**WHAT YOU HAVE TO DO**
Copy out every line of the records in which "will" can be found.

Stored data entries
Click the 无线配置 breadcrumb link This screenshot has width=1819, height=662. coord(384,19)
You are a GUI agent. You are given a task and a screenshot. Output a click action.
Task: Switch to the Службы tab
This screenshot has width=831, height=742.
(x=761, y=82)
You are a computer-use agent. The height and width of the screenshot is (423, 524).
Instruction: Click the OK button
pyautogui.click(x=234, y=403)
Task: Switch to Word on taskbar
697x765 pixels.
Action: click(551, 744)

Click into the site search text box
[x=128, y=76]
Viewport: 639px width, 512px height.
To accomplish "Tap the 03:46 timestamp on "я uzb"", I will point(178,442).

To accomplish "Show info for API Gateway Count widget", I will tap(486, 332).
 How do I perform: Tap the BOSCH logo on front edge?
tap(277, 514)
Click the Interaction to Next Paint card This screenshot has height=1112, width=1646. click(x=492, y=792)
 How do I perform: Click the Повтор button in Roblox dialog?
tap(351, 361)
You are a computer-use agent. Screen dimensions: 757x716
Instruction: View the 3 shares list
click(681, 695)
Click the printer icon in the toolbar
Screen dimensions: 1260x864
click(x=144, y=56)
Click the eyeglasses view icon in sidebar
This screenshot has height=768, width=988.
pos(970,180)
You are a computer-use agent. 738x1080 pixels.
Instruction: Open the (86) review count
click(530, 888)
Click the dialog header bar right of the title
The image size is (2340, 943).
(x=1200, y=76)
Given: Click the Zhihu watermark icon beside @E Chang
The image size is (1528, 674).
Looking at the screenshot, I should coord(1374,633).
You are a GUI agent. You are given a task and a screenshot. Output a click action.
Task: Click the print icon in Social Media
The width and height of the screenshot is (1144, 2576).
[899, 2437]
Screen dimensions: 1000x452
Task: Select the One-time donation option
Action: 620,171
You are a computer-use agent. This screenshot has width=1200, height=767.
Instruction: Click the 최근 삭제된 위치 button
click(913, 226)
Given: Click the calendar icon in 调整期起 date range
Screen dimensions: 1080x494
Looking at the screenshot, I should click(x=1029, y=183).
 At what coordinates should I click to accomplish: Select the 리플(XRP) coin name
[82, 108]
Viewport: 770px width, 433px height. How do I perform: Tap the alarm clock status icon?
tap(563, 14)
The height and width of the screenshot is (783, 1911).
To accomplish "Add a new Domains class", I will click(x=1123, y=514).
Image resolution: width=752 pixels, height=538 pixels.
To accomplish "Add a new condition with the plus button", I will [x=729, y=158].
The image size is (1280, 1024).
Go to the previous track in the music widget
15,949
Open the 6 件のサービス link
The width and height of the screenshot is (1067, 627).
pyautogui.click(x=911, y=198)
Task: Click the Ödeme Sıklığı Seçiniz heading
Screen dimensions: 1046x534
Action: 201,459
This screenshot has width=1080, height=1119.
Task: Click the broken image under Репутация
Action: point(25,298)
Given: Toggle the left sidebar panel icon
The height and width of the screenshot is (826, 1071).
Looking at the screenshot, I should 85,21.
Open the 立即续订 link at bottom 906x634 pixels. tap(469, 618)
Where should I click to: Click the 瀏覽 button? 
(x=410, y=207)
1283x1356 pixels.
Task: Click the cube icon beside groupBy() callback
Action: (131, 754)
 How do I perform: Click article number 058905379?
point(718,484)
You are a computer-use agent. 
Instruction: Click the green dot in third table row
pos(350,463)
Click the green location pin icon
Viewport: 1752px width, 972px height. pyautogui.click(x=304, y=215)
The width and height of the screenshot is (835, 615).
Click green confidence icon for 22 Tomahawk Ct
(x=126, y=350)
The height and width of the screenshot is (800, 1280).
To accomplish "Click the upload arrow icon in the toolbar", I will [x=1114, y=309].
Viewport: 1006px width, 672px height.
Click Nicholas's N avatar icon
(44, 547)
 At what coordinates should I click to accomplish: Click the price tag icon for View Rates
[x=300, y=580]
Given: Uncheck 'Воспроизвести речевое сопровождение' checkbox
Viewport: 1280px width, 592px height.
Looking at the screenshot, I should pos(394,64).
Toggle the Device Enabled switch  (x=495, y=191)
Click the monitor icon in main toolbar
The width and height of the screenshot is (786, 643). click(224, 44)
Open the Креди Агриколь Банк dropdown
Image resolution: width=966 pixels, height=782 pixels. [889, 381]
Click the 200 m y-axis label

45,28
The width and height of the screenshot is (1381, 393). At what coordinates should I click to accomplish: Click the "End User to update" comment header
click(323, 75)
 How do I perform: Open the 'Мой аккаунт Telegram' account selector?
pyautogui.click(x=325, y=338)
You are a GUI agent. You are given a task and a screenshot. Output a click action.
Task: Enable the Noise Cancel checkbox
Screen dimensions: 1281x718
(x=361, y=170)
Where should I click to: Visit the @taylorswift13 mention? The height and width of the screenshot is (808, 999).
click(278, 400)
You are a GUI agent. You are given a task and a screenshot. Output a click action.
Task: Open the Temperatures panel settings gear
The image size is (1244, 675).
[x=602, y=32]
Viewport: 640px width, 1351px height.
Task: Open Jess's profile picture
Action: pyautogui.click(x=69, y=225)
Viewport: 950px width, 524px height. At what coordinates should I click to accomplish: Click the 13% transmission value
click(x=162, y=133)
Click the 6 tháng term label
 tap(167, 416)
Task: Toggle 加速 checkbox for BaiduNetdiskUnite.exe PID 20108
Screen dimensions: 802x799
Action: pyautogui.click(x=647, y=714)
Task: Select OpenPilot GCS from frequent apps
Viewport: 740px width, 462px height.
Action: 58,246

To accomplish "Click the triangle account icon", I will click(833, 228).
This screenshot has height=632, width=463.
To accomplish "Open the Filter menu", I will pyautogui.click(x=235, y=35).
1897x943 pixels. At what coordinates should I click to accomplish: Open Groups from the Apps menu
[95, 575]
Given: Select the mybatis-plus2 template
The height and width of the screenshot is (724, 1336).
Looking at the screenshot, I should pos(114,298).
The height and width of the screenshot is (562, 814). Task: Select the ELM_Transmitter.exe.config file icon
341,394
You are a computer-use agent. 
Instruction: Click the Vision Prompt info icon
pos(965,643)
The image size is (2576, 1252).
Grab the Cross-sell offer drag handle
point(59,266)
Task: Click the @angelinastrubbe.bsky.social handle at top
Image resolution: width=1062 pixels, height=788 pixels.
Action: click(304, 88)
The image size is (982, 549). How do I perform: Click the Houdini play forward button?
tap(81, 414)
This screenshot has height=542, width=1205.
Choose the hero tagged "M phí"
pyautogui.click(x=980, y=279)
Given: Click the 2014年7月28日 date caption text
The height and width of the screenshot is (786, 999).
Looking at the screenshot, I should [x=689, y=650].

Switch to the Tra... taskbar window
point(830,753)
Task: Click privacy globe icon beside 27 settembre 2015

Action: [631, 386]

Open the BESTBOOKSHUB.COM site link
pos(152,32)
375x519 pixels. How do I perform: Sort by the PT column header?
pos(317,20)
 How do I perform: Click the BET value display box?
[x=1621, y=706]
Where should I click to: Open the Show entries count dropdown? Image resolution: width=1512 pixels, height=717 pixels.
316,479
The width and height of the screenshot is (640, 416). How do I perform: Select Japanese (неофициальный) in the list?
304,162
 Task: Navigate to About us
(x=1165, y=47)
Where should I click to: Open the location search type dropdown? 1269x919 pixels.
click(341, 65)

**RESPONSE AREA**
To accomplish "Tap the 03:46 timestamp on "я uzb"", I will point(178,442).
To accomplish "Show info for API Gateway Count widget", I will tap(486, 332).
To accomplish "Add a new Domains class", I will click(x=1123, y=514).
To accomplish "Add a new condition with the plus button", I will [x=729, y=158].
To accomplish "Click the upload arrow icon in the toolbar", I will [x=1114, y=309].
To accomplish "Click the triangle account icon", I will click(833, 228).
To accomplish "Open the Filter menu", I will pyautogui.click(x=235, y=35).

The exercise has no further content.